A study on the Epstein-Barr virus (EBV)-associated malignancy (endemic) Burkitt's lymphoma (BL) was initiated on fine-needle-aspiration biopsies from 46 proven BL cases in Malawi. Gene expression that might correlate with patient serology (where high levels of antibodies to lytically related genes are commonly observed) was explored. In two-thirds of the cases, we identified the EBV BZLF1 replication activator intermediate early protein ZEBRA in varying quantities and to varying extents in cells by immuno-cytochemistry. The early lytic-cycle gene transcript BHLF1 was assessed positively by solid-phase hybridisation in over half of the same tumours. Evidence of transcription of these genes was confirmed on a smaller number of surgically removed fresh biopsies by RT-PCR. We asked whether our findings, which are generally counter to the established notion that EBV gene expression in BLs is restricted to the latent function, EBNA1, might offer some explanation for the differential responses to chemotherapy observed among African patients. Where the duration of follow-up was sufficient to assign the cases (37 in number) to one of 3 categories, namely, complete, partial or no response, a significant correlation between expression of the viral function ZEBRA and a positive patient response to treatment was found. Lack of this was associated with poor prognosis. Clinical data and EBV gene expression results support the postulate of subgroups of African BLs, the intermediate early antigen providing a marker of potential use in patient management.

Epstein-Barr virus infections and their association with human malignancies: some key questions.

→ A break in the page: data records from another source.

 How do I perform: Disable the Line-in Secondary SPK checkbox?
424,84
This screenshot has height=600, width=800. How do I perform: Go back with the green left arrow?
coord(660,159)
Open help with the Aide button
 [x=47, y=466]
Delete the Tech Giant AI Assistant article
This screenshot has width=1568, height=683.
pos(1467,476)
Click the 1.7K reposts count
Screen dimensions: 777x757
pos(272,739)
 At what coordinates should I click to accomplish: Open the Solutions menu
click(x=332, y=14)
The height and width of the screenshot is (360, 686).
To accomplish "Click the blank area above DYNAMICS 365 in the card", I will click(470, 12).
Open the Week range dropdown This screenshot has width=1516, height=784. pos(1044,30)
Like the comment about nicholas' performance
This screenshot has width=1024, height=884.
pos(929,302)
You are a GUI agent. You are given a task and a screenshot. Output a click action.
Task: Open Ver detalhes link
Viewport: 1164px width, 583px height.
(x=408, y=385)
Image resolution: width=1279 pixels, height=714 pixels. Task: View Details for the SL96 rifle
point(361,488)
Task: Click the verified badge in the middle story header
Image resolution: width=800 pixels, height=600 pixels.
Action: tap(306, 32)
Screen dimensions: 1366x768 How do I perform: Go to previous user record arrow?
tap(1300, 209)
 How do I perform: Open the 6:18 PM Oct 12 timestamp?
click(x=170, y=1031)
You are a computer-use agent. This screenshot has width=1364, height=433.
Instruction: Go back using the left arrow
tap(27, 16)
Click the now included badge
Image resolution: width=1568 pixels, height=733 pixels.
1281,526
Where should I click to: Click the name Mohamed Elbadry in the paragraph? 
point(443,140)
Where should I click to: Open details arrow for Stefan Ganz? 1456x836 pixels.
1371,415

Epstein-Barr virus (EBV) expresses genes that stimulate cells to divide in culture. This property, coupled with the close association of the virus with numerous malignancies, has prompted its designation as a human DNA tumour virus. Before human herpesvirus 8 (HHV-8, alternatively KS virus) was discovered, EBV was unique in this property among the human herpesviruses. EBV infection has been best characterised in terms of gene expression in B lymphocytes and epithelium, which represent cells found in the best known of the associated malignancies, Burkitt's lymphoma and poorly differentiated nasopharyngeal carcinoma. The bulk of evidence supports B cells as the primary EBV reservoir with the viral route into other cell types remaining ill-defined. Molecular studies on gene expression in the associated tumours suggest that EBV encodes a number of functions associated with cell growth; whether they are expressed or silent may largely be under control of the host cell. Many questions partly addressed here remain with regard to this virus, two critical ones relating to the mechanisms by which viral gene products escape T-cell recognition - relevant from the fact that gene expression is not tightly restricted to nonimmunogenic functions in tumours - and whether EBV can invoke cell growth in a manner not requiring its continued presence. The latter seems a plausible hypothesis and is of particular importance with regard to identifying and understanding pathologies associated with EBV, as viral transcriptional transactivators may on initial infection permanently perturb cell regulation.